#### ENTRIES PROVIDED:
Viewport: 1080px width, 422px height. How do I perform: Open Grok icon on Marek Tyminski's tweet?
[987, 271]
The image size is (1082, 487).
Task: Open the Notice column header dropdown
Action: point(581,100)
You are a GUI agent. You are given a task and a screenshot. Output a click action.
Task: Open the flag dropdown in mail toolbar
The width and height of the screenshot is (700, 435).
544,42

==

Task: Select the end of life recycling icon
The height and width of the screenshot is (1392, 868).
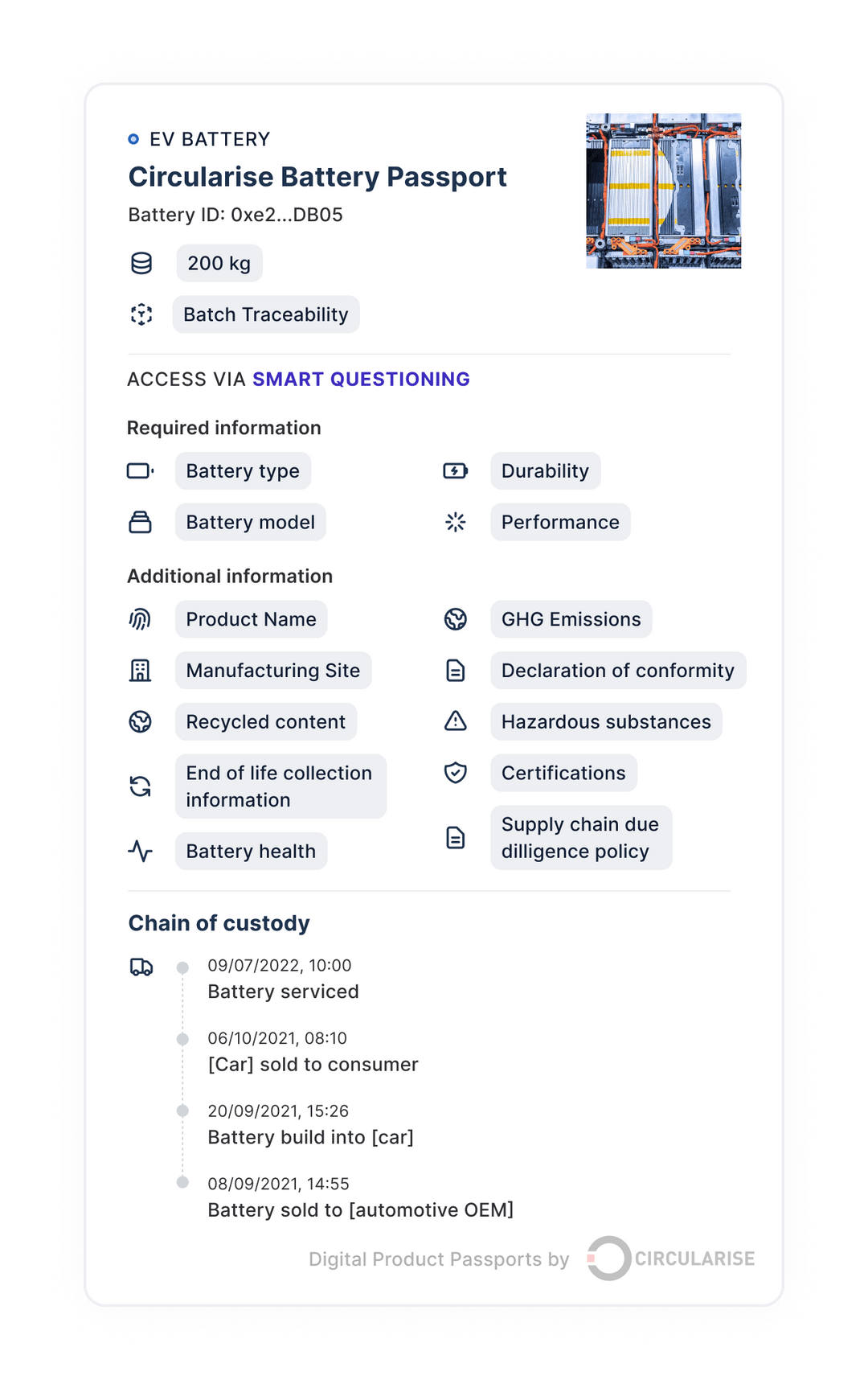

--

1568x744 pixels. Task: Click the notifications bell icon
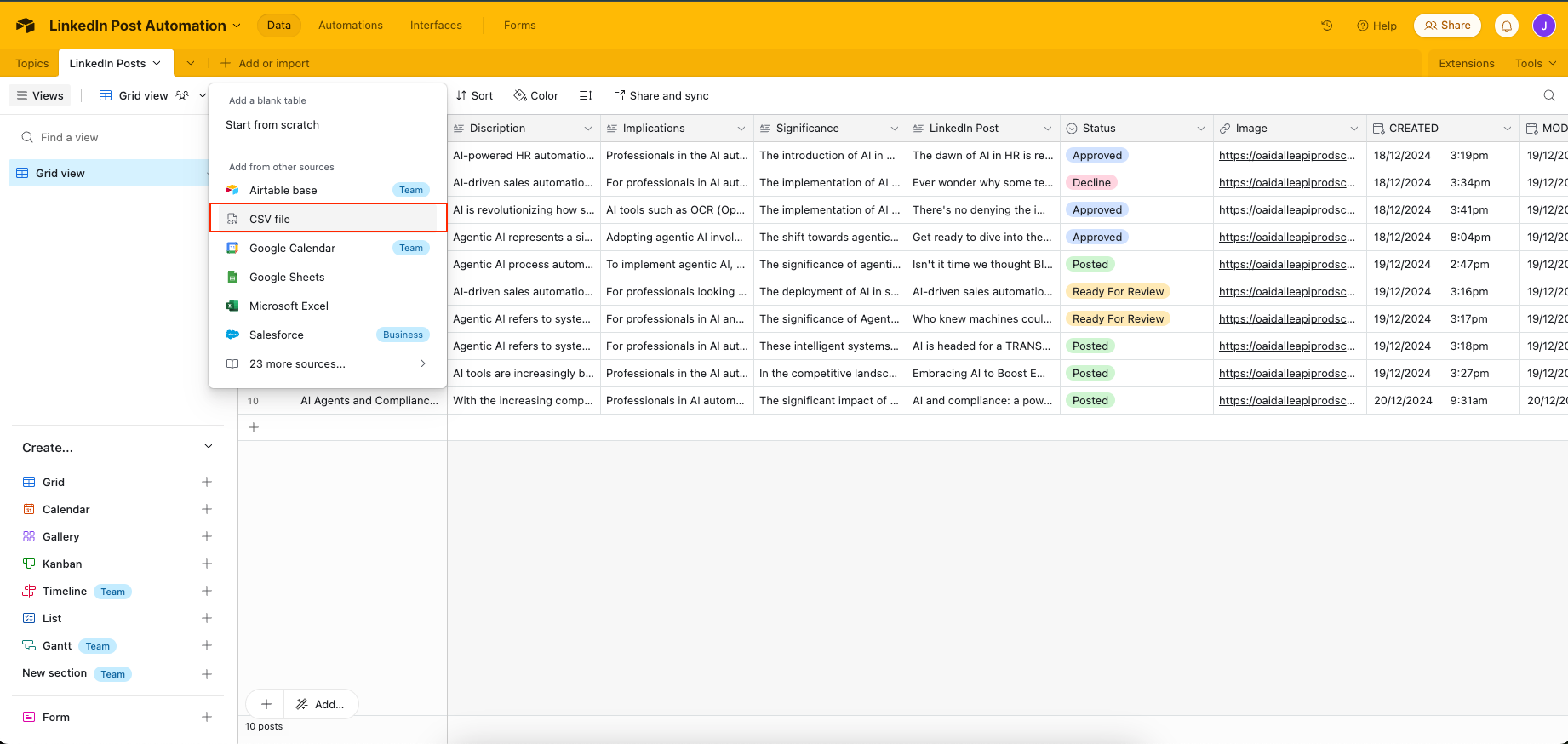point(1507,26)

#### REQUIREMENTS:
Give again, word for word, the items from the line with "1568x744 pixels. Task: Click" through the line with "point(1507,26)", and leave the pictures out.

#### CORRECT OUTPUT:
1568x744 pixels. Task: Click the notifications bell icon
point(1507,26)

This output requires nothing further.